- Oculoauricular syndrome is inherited in an autosomal recessive manner.
- Specialty: Medical genetics

= Oculoauricular syndrome =

Oculoauricular syndrome is a rare genetic condition affecting the eyes and ears. It is due to mutations in the H6 family homeobox 1 (HMX1) gene. It is also known as the Schorderet-Munier-Franceschetti syndrome.

==Signs and symptoms==

The clinical features of this condition are as follows:

===Eyes===
- microphthalmia
- coloboma
- nystagmus
- corneal sclerosis
- cataract
- glaucoma
- anterior synechiae
- posterior synechiae
- macular hypoplasia
- rod-cone dystrophy
- divergent strabismus
- posterior embryotoxon

===Ears===
- malformed pinnae
- low-set pinnae
- crumpled helix
- narrow external acoustic meatus
- coloboma of the lobules

Hearing is normal

==Genetics==

This condition is inherited in an autosomal recessive manner.
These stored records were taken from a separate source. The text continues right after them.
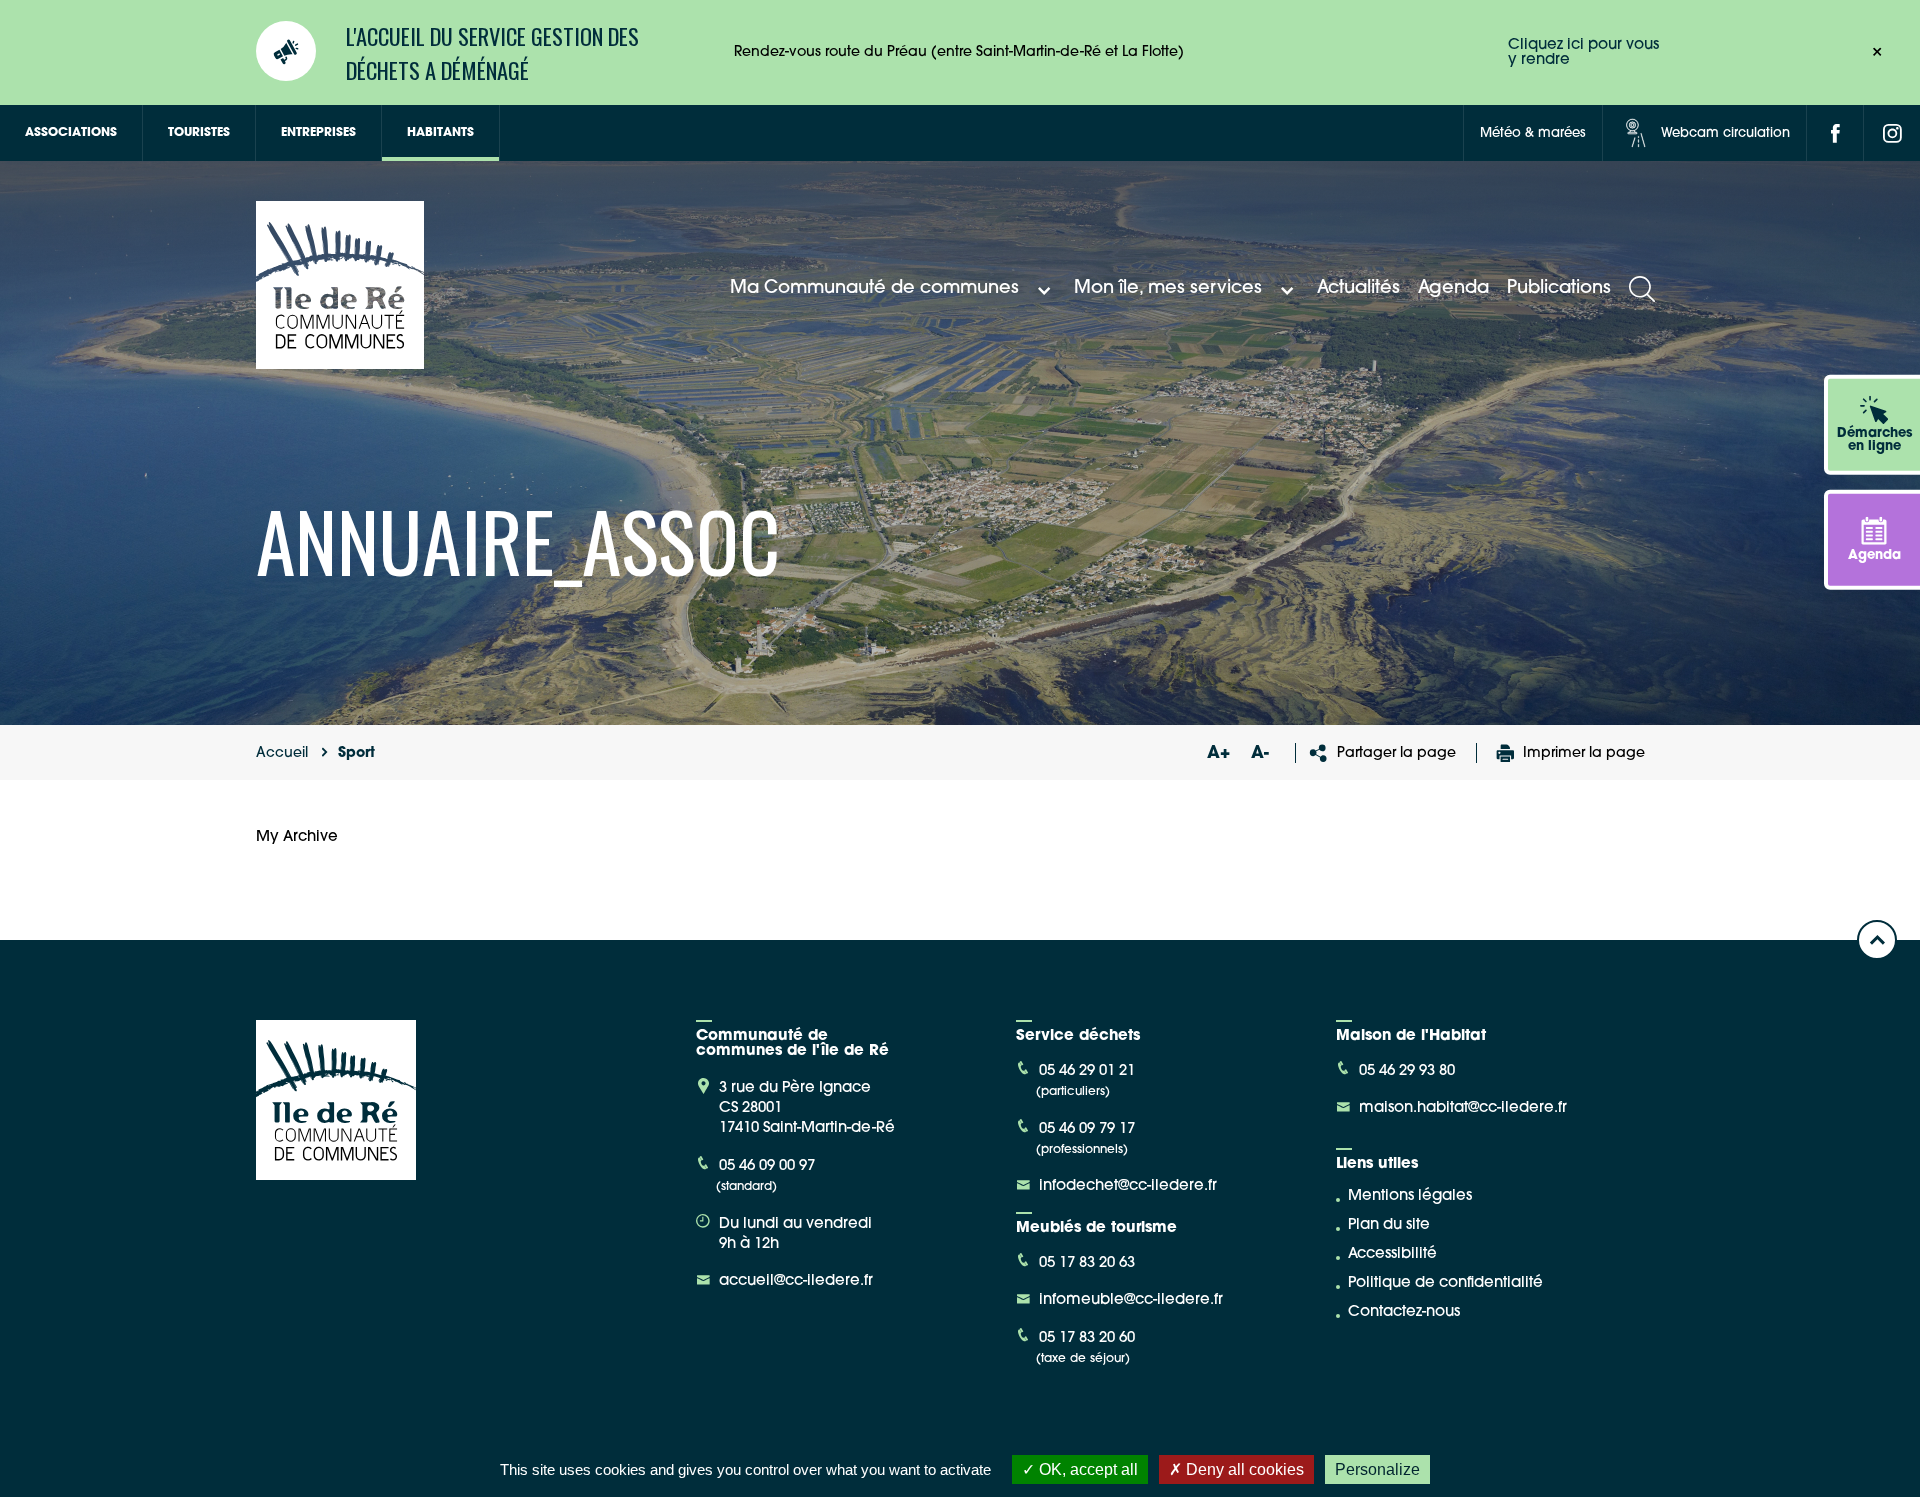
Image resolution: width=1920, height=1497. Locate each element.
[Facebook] (1835, 133)
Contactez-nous (1404, 1312)
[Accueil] (340, 361)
The gene responsible is located on the short arm of chromosome 4 (4p16.1)

==Pathogensis==

This is not presently understood.

==Diagnosis==
===Differential diagnosis===

This includes
- Morning glory syndrome

==Epidemiology==

This condition has only been described in three families to date (2017).

==History==

This condition was first described in 1945. The gene responsible was identified in 2008.